472,983 Members | 2,773 Online
Bytes | Software Development & Data Engineering Community
Post Job

Home Posts Topics Members FAQ

Join Bytes to post your question to a community of 472,983 software developers and data experts.

MySQL Query Optimization

I have two tables. The first is "Locations" which has 52,000 zip codes
w/cooresponding latitudes and longitudes.
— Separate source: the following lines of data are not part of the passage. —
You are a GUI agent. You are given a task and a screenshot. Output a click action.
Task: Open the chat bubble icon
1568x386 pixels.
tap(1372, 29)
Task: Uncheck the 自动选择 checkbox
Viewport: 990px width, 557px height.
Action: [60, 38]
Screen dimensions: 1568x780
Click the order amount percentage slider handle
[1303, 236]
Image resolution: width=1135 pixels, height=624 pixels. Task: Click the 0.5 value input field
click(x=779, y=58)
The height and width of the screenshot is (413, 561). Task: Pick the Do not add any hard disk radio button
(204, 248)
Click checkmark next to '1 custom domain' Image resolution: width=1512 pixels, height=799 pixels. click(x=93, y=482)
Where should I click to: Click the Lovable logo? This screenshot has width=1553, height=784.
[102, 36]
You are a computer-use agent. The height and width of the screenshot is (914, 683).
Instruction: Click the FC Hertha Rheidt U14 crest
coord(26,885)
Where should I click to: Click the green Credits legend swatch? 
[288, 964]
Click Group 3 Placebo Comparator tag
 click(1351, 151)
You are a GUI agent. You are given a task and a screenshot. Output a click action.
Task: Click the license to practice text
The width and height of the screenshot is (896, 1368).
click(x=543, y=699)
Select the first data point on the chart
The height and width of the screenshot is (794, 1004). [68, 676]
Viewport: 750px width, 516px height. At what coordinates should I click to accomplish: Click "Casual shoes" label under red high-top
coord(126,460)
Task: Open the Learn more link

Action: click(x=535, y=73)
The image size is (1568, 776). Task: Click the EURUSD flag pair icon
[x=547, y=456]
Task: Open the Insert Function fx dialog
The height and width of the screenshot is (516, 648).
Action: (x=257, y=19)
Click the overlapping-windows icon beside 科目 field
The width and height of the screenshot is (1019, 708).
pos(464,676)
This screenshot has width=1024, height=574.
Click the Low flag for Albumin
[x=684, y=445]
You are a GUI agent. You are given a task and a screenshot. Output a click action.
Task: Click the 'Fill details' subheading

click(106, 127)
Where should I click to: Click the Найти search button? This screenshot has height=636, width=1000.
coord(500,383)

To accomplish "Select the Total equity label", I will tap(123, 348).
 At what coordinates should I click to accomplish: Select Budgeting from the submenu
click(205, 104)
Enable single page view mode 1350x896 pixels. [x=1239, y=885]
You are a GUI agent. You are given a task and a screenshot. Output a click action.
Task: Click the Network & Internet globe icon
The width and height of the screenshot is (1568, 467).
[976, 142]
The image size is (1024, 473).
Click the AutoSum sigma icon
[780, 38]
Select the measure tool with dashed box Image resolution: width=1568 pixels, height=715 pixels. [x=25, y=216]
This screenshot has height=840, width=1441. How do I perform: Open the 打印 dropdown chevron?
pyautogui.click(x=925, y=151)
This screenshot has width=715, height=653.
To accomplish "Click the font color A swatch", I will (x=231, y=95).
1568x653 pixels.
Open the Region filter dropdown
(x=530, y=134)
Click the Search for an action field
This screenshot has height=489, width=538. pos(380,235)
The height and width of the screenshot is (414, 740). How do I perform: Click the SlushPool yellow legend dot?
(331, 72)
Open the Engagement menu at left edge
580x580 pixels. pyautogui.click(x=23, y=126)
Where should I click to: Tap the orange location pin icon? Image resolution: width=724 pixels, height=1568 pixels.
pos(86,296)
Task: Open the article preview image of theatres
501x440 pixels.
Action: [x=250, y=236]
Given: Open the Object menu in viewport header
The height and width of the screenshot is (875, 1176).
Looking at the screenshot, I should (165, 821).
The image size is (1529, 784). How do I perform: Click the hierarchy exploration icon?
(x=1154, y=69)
The second "Suppliers" has 2,000
company names and addresses.

The user enters a zip code and the cooresponding latitude and longitude is
return.

$sql = "SELECT l.latitude, l.longitude ";
$sql .= "FROM Locations l";
$sql .= "WHERE l.zipcode = ".$zip;

I use PHP to calculate the "high" and "low" latitude and longitude for 20
mile radius.

I then use these values to return a list of suppliers.

$sql = "SELECT s.suppliername, s.address1, s.address2, s.city, s.state,
s.zip, s.phone ";
$sql .= "FROM Suppliers s ";
$sql .= "INNER JOIN Locations l ON l.zipcode = s.zip ";
$sql .= "WHERE l.latitude <= ".$highLatitude." ";
$sql .= "AND l.latitude >= ".$lowLatitude." ";
$sql .= "AND l.longitude >= ".$lowLongitude." ";
$sql .= "AND l.longitude <= ".$highLongitude." ";
$sql .= "ORDER BY s.state, s.suppliername, s.city";

This works great and returns the desired results. The problem is the query
can take 15 seconds or more for broader searches. This is too long and
ideally needs to be no more than 5 seconds.

My questions are:

1) How can the above query be optimized?

The "Locations" table is not indexed. I have read that columns used in the
WHERE clause are most important for indexing.

2) What should the index sizes be based on the # of records noted above?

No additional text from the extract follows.